Response frequencies for each of the three public health behaviors (PHBs) were as follows: 16 (1.18%) engaged in social distancing “not at all”, 19 (1.40%) “rarely,” 70 (5.17%) “sometimes,” 292 (21.55%) “often,” and 958 (70.70%) “always/almost always”; 251 (18.52%) engaged in mask wearing “not at all,” 163 (12.03%) “rarely,” 260 (19.19%) “sometimes,” 338 (24.94%) “often,” and 343 (25.31%) “always/almost always”; 8 (0.59%) engaged in hand washing “not at all,” 11 (0.81%) “rarely,” 68 (5.02%) “sometimes,” 457 (33.73%) “often,” and 811 (59.85%) always/almost always. For the risk (or poor compliance) index based on dichotomization of each of the PHBs (i.e., 0 for responses of 4 [Often] and 5 [Always/almost always]; 1 for responses of 1 [Not at all], 2 [Rarely], and 3 [Sometimes]), 644 participants (47.53% of the sample) had no risk, reflecting compliance with all three PHBs, 576 (42.51%) had 1 risk factor, reflecting compliance with two PHBs, 115 (8.49%) had 2 risk factors, indicating compliance for only one PHB, and 20 (1.48%) endorsed 3 risk factors, indicating compliance with none of the PHBs.

Latent class analysis

The top portion of Table 1 shows fit indices for the LCA model testing sequence based on the entire sample. With increasing extraction of classes, there was a corresponding decrease in the AIC and BIC values, with a concomitant increase in entropy reaching its largest value with the 3-class model. Inspection of models with additional classes indicated less than optimal fit and poor latent class enumeration with single items identifying class membership. Table 2 shows the conditional item response probabilities for the 3-class model. Members of Class 1 (“Low-SA/Low-PFC”; 22.26%) did not endorse any items above the 0.60 critical threshold. Members of Class 2 (“Low-SA/High-PFC”; 39.52%) did not endorse any of the SA items but did endorse the PFC items, with one exception (PFC7; “Compromise to get something positive from the situation”). Members of Class 3 (“High-SA/High-PFC”; 38.22%) endorsed the SA-Centrality and SA-Threat items with one exception (SA-Threat4; “This is going to have a negative impact on me”), and the 7 PFC items with the exception of the same compromise item as above (PFC7).

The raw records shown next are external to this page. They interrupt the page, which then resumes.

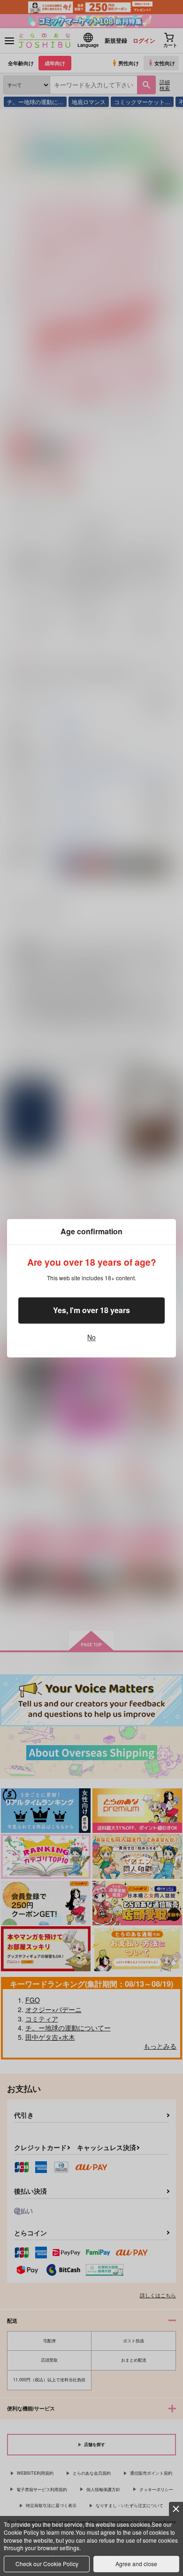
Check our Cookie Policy (46, 2564)
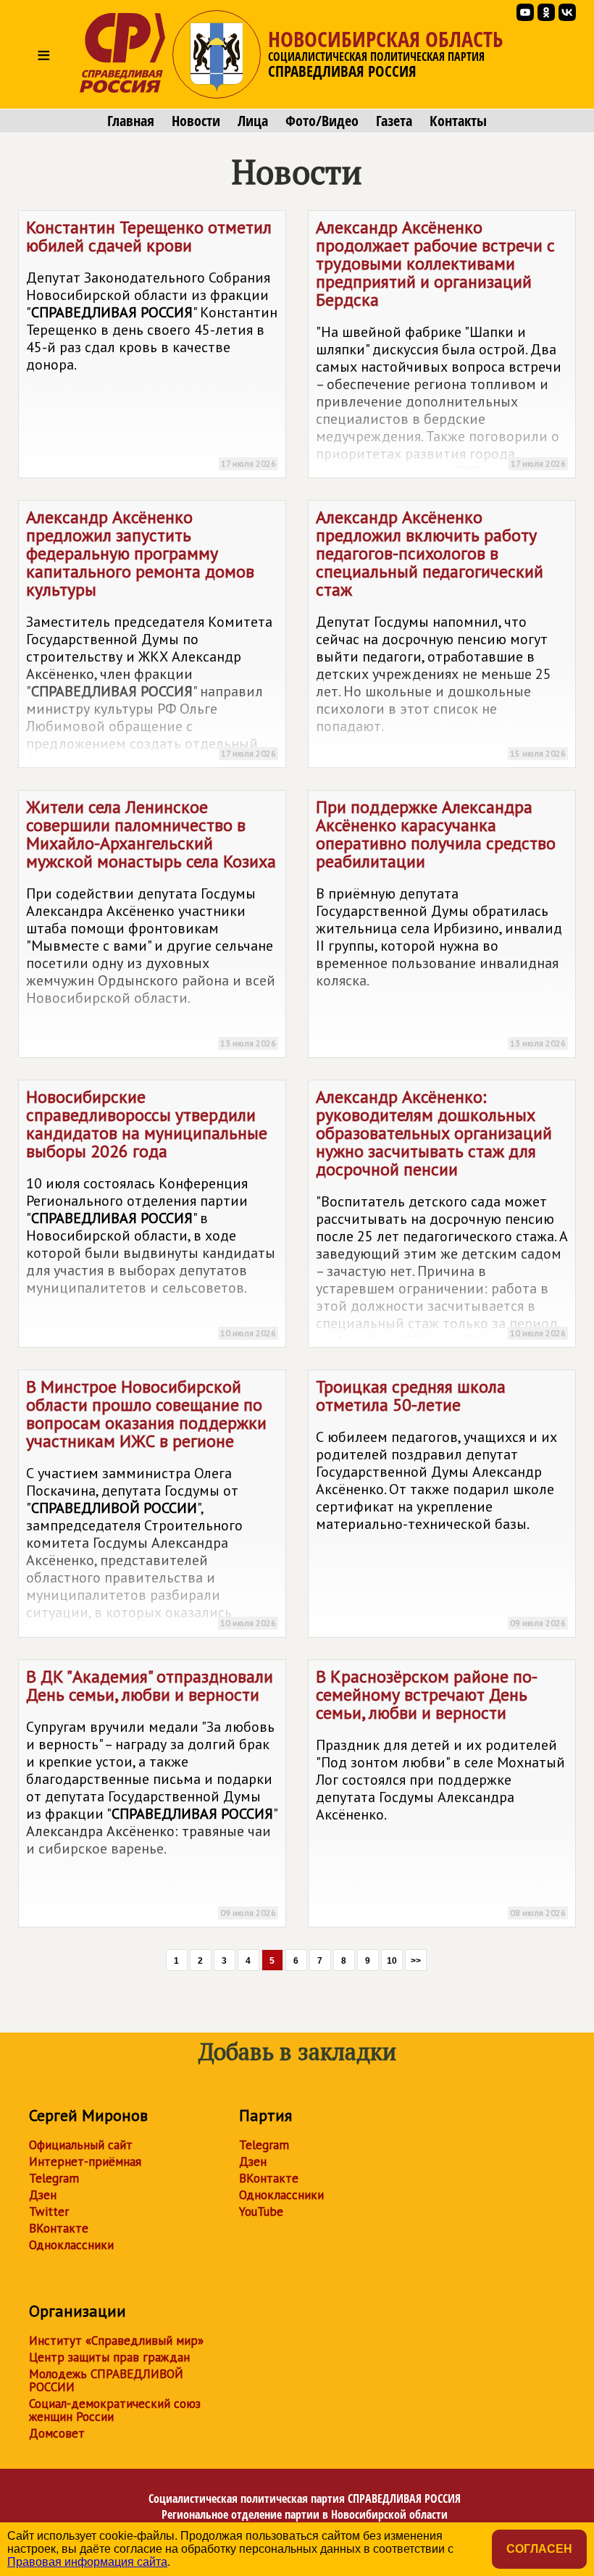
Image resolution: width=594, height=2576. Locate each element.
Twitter (49, 2211)
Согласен (539, 2549)
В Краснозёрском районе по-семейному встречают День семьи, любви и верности (441, 1791)
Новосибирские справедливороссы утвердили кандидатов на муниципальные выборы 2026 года (151, 1211)
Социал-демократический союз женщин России (115, 2410)
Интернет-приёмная (85, 2161)
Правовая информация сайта (87, 2562)
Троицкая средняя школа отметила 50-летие (441, 1501)
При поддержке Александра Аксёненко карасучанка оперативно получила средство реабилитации (441, 922)
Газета (394, 121)
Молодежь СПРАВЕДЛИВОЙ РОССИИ (106, 2380)
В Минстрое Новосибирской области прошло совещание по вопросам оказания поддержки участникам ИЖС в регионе (151, 1506)
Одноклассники (71, 2244)
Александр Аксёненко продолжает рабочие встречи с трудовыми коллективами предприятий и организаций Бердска (441, 347)
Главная (130, 121)
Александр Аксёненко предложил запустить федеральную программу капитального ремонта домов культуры (151, 637)
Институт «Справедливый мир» (116, 2340)
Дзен (43, 2194)
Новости (196, 121)
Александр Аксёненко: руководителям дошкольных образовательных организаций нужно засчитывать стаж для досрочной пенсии (442, 1216)
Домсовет (57, 2433)
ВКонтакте (58, 2228)
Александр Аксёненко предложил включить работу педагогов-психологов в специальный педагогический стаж (441, 632)
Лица (253, 121)
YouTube (261, 2211)
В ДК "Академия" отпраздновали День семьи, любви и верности (151, 1791)
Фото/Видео (322, 121)
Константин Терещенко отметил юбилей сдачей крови (151, 342)
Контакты (458, 121)
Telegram (54, 2178)
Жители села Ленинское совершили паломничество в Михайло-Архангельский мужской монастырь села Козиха (151, 922)
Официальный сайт (81, 2144)
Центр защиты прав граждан (109, 2357)
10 (392, 1961)
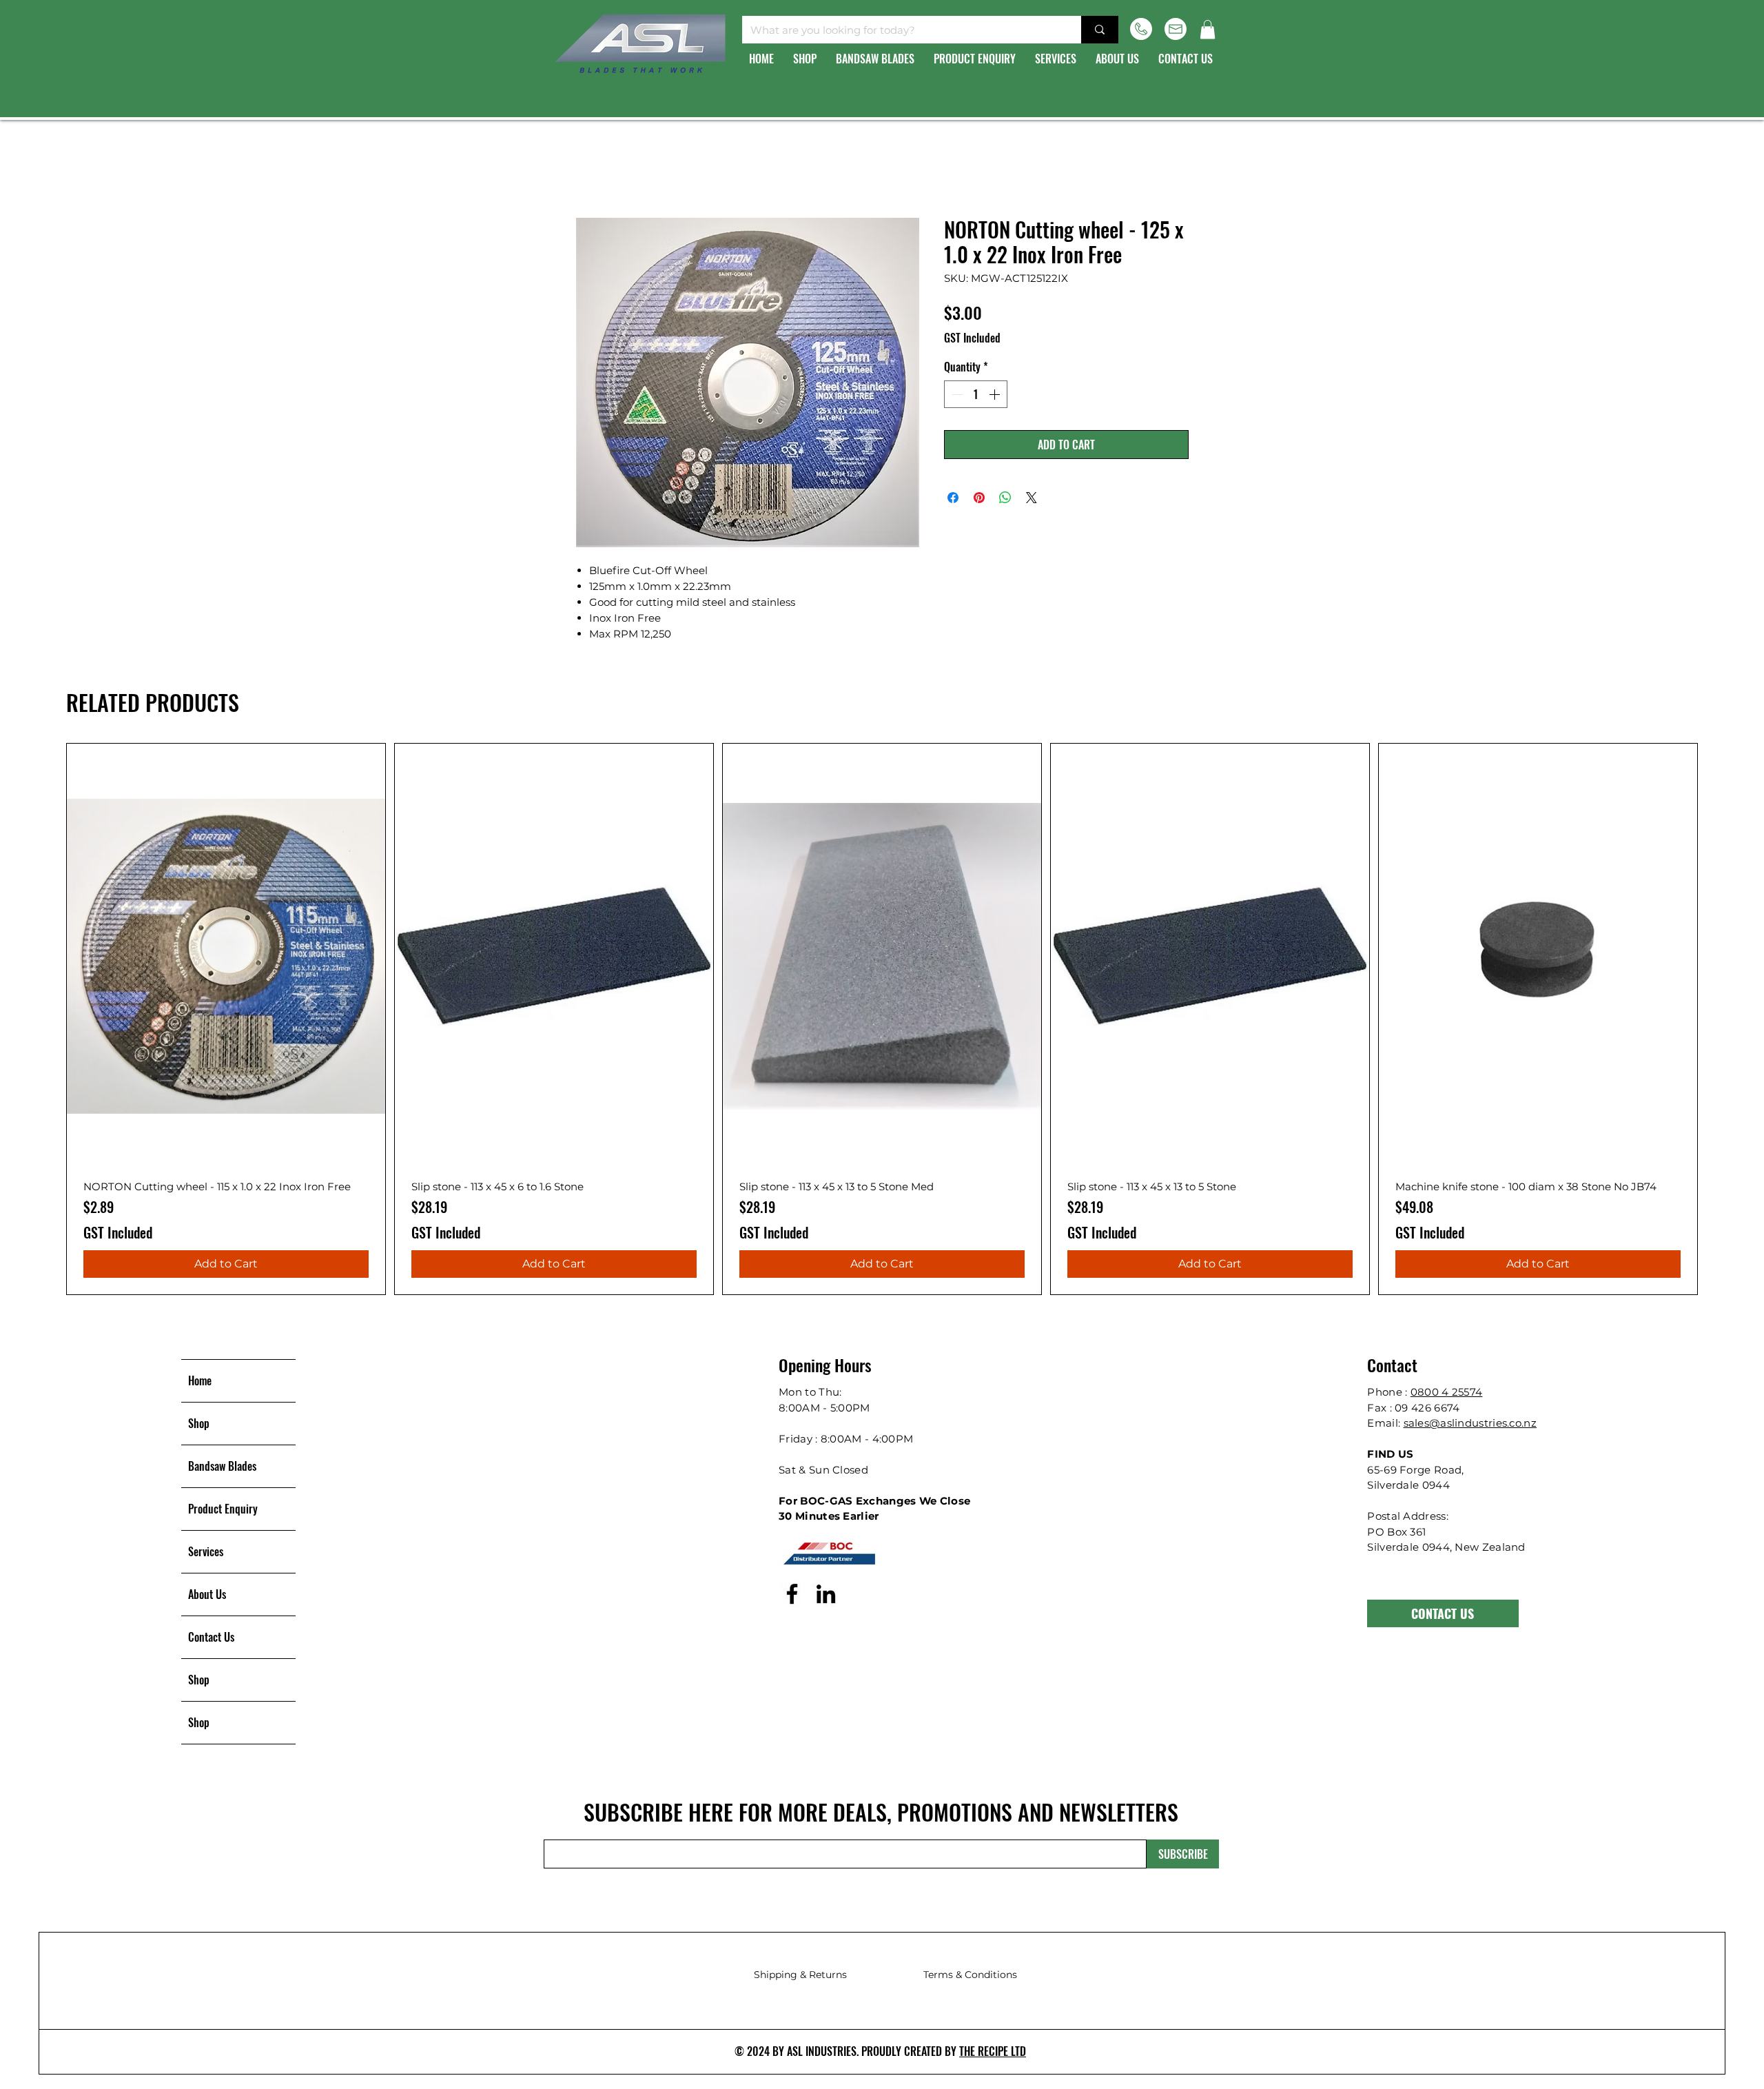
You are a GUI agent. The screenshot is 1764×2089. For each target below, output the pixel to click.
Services (205, 1553)
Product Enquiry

Table 1 Model Fit Statistics for Latent Class Analyses: Stress Appraisal & Problem-Focused Coping
Table 2 Item Response Probabilities for the 3-Class Model

Association between covariates and class membership

The top portion of Table 3 shows the results of the covariate-adjusted models, with each covariate entered into the model individually. The bottom portion of the table shows the results when all covariates are entered simultaneously. Class 1 (Low-SA/Low-PFC) was considered the reference class because members generally do not endorse any PFC strategies. In the fully adjusted model, men were less likely to be members of Class 3 (High-SA/High-PFC) compared to the reference class (OR = 0.582, p < 0.05, 95% CI [0.385, 0.882]). Additionally, participants who were recruited via the snowball method were more likely to be members of Class 2 (Low-SA/High-PFC) compared to the reference class (OR = 2.298, p < 0.05, 95% CI [1.216, 4.343]).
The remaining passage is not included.